#### Task description
Print out the entries from the line containing "You are a GUI" through the last line, exactly, and print nothing else. Pictures are not copied.

*** Source records Section Begins ***

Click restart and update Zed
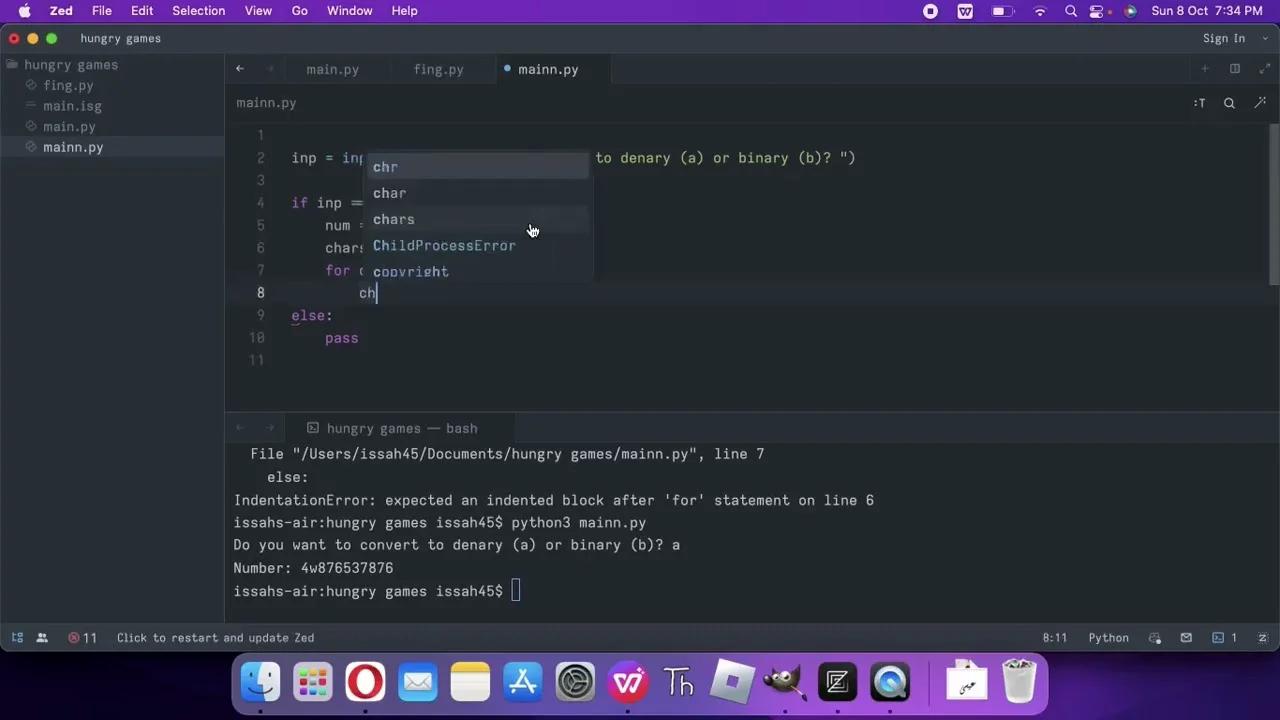Screen dimensions: 1280x720 pyautogui.click(x=215, y=638)
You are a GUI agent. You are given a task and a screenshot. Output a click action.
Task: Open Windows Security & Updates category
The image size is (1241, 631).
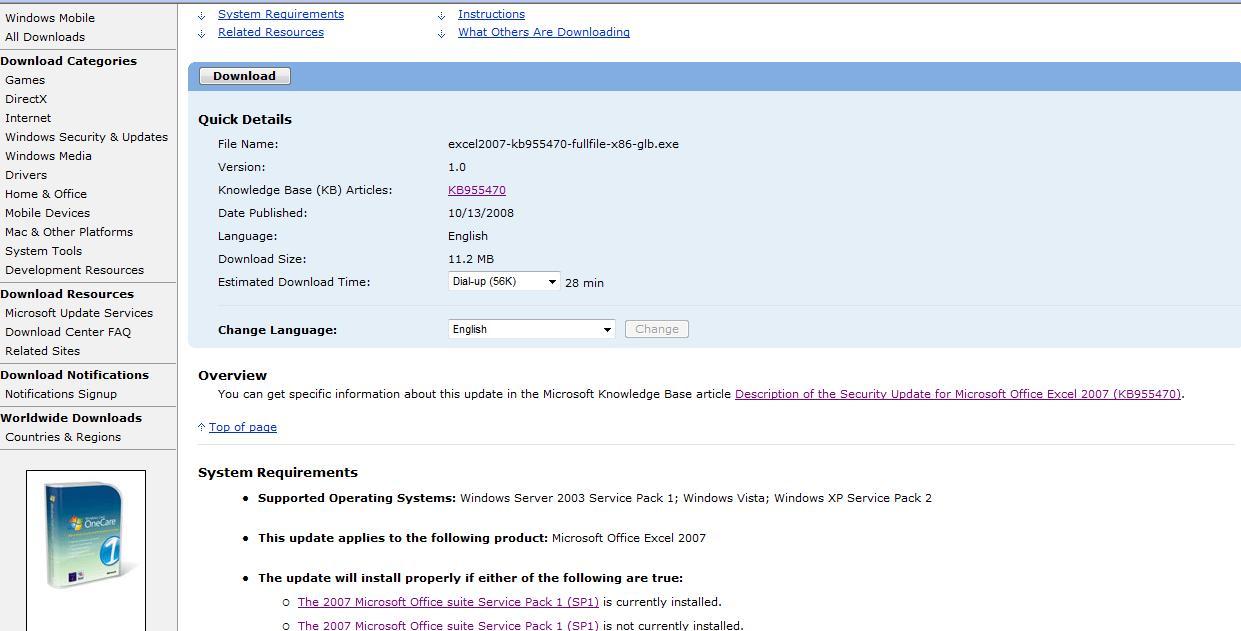(87, 137)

*** Source records Section Ends ***

#### Reply
You are a GUI agent. You are given a task and a screenshot. Output a click action.
Task: Open Windows Security & Updates category
The image size is (1241, 631).
(87, 137)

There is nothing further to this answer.